TensorRT-LLM supports attention data parallelism for models like DeepSeek, enabling KV-cache-aware routing to specific DP ranks. For configuration and usage details, see the [DP Rank Routing Guide](/dynamo/v1.1.0/additional-resources/tensor-rt-llm-details/dp-rank-routing).

## KVBM Integration

Dynamo with TensorRT-LLM currently supports integration with the Dynamo KV Block Manager.
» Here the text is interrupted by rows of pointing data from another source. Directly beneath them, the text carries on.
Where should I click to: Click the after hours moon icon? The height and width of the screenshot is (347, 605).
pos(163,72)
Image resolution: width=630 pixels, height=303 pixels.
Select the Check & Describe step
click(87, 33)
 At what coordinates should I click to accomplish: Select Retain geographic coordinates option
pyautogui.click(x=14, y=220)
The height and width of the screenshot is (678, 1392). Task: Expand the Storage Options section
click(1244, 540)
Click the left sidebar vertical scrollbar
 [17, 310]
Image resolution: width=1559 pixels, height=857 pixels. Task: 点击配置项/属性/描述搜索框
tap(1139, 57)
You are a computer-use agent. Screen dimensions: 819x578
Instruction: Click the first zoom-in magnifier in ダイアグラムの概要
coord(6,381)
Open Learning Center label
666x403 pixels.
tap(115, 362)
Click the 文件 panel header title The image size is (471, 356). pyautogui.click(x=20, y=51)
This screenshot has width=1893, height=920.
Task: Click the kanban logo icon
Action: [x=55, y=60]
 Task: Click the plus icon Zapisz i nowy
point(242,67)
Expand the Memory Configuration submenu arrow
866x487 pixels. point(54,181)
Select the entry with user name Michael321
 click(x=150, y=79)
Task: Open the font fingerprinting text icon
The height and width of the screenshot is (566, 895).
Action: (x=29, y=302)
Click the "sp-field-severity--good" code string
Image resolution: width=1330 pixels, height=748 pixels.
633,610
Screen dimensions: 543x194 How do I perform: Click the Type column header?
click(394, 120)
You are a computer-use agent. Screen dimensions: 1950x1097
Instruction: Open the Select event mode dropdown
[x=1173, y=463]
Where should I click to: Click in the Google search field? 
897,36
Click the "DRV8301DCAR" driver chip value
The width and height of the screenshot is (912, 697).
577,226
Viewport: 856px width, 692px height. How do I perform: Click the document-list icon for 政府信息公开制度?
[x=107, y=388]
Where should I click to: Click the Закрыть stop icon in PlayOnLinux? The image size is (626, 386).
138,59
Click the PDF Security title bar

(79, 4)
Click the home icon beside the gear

This integration can significantly reduce time-to-first-token (TTFT) latency, particularly in usage patterns such as multi-turn conversations and repeated long-context requests.

See the instructions here: [Running KVBM in TensorRT-LLM](/dynamo/v1.1.0/user-guides/kv-cache-offloading#run-kvbm-in-dynamo-with-tensorrt-llm).

## Observability

TensorRT-LLM exposes Prometheus metrics for monitoring inference performance. For detailed metrics reference, collection setup, and Grafana integration, see the [Observability Guide](/dynamo/v1.1.0/backends/tensor-rt-llm/observability).

## Known Issues and Mitigations

For known issues, workarounds, and mitigations, see the [Known Issues and Mitigations](/dynamo/v1.1.0/backends/tensor-rt-llm/known-issues-and-mitigations) page.